Near by is a restaurant that instantly steals my heart—Puah (3 Rabbi Yohanan). It is down another quite boulevard in the flea market and the outside patio is outlined with green astro turf. The restaurant utilizes various odds and ends from the shuk and uses them to create the internal décor. The tables don’t match each other, chairs are never the same, and patrons will never eat off of the same plates—heck cups might not even match saucers. The aspect of the restaurant that speaks to its location is that everything is for sale. If you happen to find something without a price tag, inquire and bargain—this is Israel after all.
I feel this places bohemian vibe matches the pace of our day, and Janna and I choose a seat at the bar towards the back. The barn style doors to the kitchen never stop moving as hipster equivalent and young hippies make up Puah’s service team. Everything is laid back and Puah is an idea brunch spot with plenty of egg dishes, hardy Israeli salads and bourekas with a variety of fillings.
Coffee is our first choice and Janna passes on any food. I see a word that catches my eye, malawach, and decide that will be my culinary indulgence. Every culture has their staple bread, and this Yemenite flat bread is flaky from the folded layers of dough and butter, and then it’s fried.

Required actions:
(1) In the restaurant passage, reproduce the wording starting with "Coffee is our" and going on through "then it’s fried.".
(2) Answer these questions from the restaurant passage:
(a) What is Puah's street address?
(b) What is the outside patio outlined with?
(c) Which dish does the writer pick after seeing its name?
(3) Pick up the restaurant passage about Puah after its final sentence and keep writing.
The data after this passage is separate material.

Supplied information:
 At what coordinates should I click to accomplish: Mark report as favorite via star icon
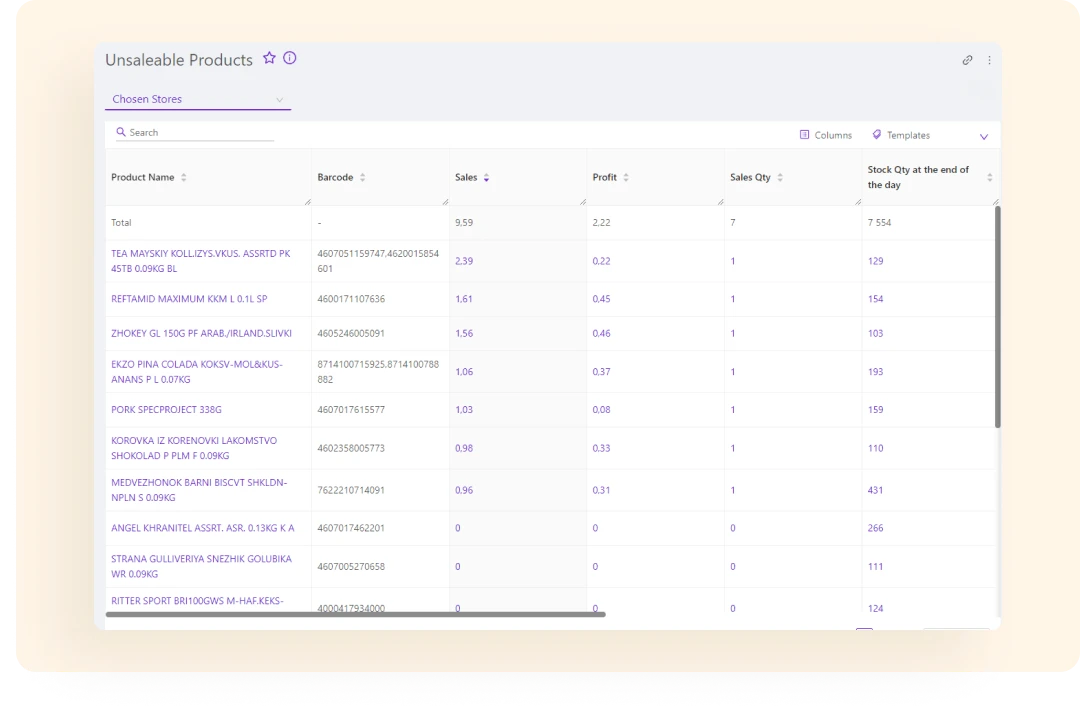(269, 59)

Results for the exercise:
(1)
Coffee is our first choice and Janna passes on any food. I see a word that catches my eye, malawach, and decide that will be my culinary indulgence. Every culture has their staple bread, and this Yemenite flat bread is flaky from the folded layers of dough and butter, and then it’s fried.

(2)
(a) 3 Rabbi Yohanan
(b) Green astro turf
(c) Malawach

(3)
“This is a typical breakfast for Yemenite Jews,” Janna tells me, which fits into the Israeli culture of hearty meals first thing in the morning. Accompanying the bread is a brown egg, fire-roasted-shredded-tomatoes, and zhug, a spicy condiment of chili peppers and cilantro. Each bite is crafted to my preference of the moment, and I create perfect malawach quarters until the fried disc is no longer. The eclectic nature of Puach paints an accurate picture of the young Israeli Jewish generation.
On our way out, one of the employees from Puah delivers two bags full of recycleable bottles to a beggar on the street. Given their familiar greeting, this seems like a ritual that they perform everyday. This beautiful exchange juxtaposes the stigma of total chaos in Israel and refines a sense of solace under the mid day sun.
Janna insists that we walk back to the car—which is parked in a run down area—through one street that is unmistakably cleaned up. “Here,” she declares, “is the next trendy spot of Tel Aviv.” Janna is certain and who am I to argue with the refurbished Bauhaus buildings flecked with a pinkish hue? She continues to tell me about the rebuilding efforts already taking place in Jaffa, and this tiny slice of the port is a picture of what’s to come.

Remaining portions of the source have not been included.